Mr. Chris Poole, the founder of controversial online message board, 4Chan, announced Monday that he has joined Google. The news was later confirmed via Twitter by the VP of Streams, Photos and Sharing at Google, Mr. Bradley Horowitz, who expressed his satisfaction with the development and welcomed Mr. Poole to the company. According to reports, Mr. Poole is being hired to work on Google+, and is expected to bring his significant experience and expertise at running a massively successful message board to breathe fresh life into the struggling social network. Of course, at this stage there's no official confirmation about either Mr. Poole's job description or his designation at the company, so it remains to be seen how this whole thing plays out over the next few days and weeks.
The top-level management at Google may have accepted Mr. Poole with open arms, but many have openly questioned the necessity of involving someone who has been a fairly contentious figure thus far. For those not familiar with 4Chan, it's a message board where users are free to express their opinions anonymously. The website and its founder, Mr. Chris Poole, have faced severe criticisms over the years for not doing enough to prevent disagreeable activities and posts on the message board, but the founder has steadfastly protested his innocence citing freedom of speech for all users. While 4Chan has made exceptions to its own rules over the years to remove particularly distasteful boards from its site, activists maintain that the site could do more to clean up its act.
With netizens wondering whether Google+ will go the 4Chan way with Mr. Poole's involvement, at least one prominent lead engineer at the company has now come out strongly against any such suggestions and has unequivocally denied there's any chance of that happening. Mr. Yonatan Zunger, the company's chief architect for social, has posted a detailed rebuttal of accusations that Google+ is in danger of going the 4Chan way. He also came to the defense of Mr. Poole, who he described as somebody who comes across as "quite thoughtful about issues of social dynamics and interactions". According to him, "Poole is by no means a troll or a troll-curator, and I actually think that with the rather different crowd of people who hang out here on G+, he's going to make something really exciting."

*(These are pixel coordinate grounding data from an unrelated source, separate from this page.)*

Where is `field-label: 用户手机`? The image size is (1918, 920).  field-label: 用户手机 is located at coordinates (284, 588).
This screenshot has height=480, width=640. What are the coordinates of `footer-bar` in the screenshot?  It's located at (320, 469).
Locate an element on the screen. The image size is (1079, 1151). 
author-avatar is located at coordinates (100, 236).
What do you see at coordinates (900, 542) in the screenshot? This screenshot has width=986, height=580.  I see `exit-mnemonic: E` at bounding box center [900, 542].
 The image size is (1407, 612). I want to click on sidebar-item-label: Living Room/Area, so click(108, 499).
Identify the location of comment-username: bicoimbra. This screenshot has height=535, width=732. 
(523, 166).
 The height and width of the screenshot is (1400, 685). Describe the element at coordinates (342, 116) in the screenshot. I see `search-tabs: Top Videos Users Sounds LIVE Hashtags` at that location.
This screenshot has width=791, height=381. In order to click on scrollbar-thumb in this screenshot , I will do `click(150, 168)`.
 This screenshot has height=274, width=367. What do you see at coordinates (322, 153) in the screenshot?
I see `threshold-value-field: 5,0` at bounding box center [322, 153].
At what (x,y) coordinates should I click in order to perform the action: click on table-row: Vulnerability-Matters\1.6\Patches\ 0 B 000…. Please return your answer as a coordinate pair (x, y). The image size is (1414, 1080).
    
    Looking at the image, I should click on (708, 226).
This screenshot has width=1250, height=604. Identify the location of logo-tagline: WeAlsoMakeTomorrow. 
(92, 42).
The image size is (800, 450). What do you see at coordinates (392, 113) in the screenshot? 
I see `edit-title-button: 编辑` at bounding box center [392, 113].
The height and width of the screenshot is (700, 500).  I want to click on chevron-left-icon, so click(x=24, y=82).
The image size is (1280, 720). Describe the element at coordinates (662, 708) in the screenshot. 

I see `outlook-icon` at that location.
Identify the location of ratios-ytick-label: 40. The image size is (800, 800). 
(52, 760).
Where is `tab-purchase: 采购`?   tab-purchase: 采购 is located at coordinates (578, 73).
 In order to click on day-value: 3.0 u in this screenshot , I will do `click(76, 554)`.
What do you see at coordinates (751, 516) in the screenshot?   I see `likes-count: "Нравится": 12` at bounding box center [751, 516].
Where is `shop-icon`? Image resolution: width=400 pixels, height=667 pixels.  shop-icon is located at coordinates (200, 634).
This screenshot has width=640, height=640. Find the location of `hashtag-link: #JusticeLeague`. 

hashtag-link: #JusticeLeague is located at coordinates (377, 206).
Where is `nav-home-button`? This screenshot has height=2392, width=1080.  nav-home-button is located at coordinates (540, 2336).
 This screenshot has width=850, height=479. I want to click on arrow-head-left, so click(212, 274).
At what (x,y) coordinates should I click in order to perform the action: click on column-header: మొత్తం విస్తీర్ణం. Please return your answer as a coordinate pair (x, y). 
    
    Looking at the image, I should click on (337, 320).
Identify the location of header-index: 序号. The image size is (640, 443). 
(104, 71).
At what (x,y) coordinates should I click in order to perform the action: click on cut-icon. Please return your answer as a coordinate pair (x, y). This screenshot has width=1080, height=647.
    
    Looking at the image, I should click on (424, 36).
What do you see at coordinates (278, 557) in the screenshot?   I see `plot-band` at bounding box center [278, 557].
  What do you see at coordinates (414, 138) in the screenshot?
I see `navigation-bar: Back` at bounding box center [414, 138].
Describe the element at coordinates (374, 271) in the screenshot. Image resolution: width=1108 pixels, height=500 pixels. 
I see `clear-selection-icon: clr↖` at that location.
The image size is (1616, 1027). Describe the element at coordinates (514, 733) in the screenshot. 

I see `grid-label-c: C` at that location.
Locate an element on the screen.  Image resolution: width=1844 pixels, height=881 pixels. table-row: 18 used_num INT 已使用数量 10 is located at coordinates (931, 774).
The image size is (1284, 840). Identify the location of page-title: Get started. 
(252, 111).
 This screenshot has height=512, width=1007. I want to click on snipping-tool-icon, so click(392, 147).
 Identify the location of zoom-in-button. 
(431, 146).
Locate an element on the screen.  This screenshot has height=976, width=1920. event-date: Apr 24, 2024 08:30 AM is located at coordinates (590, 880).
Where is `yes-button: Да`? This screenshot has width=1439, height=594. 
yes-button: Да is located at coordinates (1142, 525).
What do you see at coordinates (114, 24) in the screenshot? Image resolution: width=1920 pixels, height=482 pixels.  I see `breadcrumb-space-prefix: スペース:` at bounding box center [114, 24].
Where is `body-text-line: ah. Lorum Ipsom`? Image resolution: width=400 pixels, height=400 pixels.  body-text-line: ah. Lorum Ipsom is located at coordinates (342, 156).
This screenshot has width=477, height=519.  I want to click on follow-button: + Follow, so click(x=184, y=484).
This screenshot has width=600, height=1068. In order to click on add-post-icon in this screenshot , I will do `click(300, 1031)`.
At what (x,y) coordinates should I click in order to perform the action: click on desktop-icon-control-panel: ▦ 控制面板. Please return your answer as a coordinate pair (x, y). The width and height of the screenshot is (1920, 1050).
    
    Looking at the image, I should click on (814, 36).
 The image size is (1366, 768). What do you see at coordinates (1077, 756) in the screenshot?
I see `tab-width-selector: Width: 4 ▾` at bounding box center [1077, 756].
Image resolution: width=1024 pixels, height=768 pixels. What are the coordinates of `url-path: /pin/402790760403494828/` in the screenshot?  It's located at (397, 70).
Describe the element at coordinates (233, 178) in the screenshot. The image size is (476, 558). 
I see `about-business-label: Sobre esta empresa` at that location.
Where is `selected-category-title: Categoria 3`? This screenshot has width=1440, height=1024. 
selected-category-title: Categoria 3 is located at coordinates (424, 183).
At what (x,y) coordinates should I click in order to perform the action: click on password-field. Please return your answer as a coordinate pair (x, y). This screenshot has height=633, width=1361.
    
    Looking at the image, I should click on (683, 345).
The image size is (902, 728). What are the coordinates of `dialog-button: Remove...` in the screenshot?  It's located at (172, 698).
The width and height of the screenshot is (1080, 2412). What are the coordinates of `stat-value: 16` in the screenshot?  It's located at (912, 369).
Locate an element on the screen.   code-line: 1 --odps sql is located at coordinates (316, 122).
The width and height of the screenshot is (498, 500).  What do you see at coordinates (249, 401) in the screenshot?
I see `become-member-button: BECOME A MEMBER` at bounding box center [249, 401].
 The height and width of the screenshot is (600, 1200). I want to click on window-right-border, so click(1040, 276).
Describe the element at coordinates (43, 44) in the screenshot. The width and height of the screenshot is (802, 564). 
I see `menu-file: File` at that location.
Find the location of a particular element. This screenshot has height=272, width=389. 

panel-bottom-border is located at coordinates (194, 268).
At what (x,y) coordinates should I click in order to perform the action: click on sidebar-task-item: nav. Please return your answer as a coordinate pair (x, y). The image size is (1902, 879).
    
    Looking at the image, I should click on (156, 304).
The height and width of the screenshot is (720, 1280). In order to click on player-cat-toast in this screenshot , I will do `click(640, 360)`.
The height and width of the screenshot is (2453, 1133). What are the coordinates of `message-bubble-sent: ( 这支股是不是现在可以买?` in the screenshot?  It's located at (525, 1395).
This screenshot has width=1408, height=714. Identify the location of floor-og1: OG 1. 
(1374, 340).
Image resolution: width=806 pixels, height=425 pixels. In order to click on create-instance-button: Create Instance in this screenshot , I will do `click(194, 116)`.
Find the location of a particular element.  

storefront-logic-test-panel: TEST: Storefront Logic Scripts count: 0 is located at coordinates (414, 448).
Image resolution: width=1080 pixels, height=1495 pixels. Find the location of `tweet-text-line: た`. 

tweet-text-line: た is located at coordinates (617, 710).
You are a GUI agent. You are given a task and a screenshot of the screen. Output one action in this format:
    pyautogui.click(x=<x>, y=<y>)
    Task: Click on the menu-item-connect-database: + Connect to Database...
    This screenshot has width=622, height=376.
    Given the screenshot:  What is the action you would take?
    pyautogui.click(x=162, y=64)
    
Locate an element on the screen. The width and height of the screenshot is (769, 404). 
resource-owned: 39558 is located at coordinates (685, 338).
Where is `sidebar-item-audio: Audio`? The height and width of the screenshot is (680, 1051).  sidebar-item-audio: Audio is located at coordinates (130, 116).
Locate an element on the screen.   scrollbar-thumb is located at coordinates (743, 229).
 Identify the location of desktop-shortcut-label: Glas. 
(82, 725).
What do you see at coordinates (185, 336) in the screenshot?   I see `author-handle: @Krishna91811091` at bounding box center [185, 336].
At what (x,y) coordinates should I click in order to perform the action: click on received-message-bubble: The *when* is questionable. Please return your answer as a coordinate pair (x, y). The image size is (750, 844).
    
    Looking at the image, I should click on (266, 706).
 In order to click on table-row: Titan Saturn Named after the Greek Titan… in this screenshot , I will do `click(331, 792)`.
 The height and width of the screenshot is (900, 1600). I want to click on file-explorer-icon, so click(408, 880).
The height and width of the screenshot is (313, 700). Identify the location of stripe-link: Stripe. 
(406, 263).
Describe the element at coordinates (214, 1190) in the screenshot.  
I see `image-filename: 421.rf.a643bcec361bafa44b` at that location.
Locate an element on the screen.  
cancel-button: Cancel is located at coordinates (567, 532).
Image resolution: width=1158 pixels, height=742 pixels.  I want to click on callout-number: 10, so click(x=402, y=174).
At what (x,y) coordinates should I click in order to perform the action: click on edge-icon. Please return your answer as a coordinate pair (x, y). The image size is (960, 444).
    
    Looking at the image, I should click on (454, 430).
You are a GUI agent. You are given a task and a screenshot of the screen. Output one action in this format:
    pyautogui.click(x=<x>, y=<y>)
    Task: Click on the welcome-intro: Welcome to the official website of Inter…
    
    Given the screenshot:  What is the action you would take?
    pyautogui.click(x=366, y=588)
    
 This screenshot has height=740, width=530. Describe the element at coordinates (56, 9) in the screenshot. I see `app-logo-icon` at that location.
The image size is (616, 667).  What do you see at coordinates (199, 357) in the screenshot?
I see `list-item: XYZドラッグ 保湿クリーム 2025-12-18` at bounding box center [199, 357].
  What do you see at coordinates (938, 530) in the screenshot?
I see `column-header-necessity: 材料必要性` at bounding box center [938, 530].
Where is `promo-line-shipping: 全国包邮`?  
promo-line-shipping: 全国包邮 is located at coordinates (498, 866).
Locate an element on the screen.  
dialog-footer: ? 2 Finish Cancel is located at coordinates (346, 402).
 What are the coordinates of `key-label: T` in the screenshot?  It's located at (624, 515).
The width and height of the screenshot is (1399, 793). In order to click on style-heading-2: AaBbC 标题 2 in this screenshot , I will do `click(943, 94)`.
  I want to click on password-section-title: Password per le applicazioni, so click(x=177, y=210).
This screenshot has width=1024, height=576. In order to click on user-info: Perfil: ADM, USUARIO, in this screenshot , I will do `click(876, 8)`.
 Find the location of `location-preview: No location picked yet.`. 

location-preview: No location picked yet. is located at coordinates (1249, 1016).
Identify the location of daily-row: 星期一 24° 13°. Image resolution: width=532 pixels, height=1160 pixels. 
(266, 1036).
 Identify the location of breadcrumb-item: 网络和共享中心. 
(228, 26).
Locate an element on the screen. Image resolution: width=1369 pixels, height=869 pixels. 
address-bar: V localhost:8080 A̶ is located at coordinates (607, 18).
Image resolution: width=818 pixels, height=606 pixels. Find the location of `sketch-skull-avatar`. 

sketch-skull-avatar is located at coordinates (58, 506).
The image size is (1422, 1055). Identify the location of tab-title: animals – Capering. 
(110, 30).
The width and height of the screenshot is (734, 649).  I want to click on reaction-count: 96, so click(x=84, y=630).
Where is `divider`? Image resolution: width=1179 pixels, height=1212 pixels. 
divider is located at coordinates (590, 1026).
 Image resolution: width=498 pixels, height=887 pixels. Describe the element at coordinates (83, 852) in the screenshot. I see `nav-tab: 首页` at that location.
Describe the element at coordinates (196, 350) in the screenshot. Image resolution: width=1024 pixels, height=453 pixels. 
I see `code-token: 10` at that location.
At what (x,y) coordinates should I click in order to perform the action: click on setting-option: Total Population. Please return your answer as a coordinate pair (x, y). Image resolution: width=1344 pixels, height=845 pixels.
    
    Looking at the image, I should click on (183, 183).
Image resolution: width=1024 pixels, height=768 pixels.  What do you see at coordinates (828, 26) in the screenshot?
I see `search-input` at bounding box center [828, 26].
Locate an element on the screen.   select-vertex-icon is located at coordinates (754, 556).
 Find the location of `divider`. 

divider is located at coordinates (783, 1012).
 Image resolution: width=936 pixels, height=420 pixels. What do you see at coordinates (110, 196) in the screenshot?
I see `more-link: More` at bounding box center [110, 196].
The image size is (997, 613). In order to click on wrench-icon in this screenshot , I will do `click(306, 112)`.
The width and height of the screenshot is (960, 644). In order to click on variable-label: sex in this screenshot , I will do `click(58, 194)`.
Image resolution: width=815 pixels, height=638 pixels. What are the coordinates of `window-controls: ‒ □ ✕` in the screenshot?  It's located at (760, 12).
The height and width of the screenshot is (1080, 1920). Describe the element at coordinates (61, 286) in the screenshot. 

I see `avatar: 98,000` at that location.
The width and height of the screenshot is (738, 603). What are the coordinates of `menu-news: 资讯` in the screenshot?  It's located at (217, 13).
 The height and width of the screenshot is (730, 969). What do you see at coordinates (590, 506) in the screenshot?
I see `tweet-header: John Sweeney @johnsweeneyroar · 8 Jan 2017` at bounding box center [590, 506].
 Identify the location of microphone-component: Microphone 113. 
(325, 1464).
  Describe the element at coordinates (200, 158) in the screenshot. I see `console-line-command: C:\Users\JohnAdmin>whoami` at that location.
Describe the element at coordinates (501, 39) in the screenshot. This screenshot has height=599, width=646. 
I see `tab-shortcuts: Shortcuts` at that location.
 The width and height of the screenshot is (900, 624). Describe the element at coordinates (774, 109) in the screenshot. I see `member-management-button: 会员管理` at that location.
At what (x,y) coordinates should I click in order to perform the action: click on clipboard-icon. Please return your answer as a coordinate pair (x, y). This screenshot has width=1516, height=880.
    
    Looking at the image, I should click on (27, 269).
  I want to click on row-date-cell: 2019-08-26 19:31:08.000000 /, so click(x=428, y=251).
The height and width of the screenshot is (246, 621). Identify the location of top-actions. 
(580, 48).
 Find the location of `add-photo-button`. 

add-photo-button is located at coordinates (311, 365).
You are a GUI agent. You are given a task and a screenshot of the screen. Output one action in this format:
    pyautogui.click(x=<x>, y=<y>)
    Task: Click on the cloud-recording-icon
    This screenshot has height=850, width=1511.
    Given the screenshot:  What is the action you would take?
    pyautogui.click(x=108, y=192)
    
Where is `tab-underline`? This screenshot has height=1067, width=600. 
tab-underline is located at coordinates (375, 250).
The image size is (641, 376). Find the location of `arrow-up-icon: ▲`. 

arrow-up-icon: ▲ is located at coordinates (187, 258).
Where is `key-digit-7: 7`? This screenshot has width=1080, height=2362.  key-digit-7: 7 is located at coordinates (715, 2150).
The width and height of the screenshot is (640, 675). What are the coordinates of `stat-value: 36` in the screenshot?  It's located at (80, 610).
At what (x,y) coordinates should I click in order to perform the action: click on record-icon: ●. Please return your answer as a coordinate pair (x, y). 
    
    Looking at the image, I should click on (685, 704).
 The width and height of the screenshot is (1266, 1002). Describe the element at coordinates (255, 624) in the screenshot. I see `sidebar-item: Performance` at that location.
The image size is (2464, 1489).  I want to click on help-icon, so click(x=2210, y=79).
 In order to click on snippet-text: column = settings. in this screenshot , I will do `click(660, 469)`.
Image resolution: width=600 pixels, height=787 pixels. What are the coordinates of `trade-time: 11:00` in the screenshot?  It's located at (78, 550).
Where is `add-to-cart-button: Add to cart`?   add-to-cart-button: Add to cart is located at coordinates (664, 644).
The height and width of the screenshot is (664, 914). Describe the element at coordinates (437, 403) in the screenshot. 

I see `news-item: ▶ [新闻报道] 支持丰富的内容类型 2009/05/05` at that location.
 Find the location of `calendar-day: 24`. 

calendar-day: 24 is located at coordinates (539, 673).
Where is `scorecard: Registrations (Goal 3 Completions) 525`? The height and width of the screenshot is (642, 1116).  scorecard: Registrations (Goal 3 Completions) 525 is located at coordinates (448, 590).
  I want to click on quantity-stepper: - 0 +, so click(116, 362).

Mr. Zunger also sought to soothe the nerves of all concerned Google+ users, saying that the social network will not degenerate into "a den of infamy" any time soon. "The things that 4chan became (in)famous for grew rather organically out of the system, out of the people who ended up congregating there and the ways they used the tools. ... This isn't that kind of place, and we don't intend for it to be". It is obviously difficult at this stage to say whether that assertion will suitably address the concerns of millions of users, but the top management at the helm of the Mountain View, California-based tech giant will certainly be hoping that he will be able to implement the changes required to further popularize the social networking site.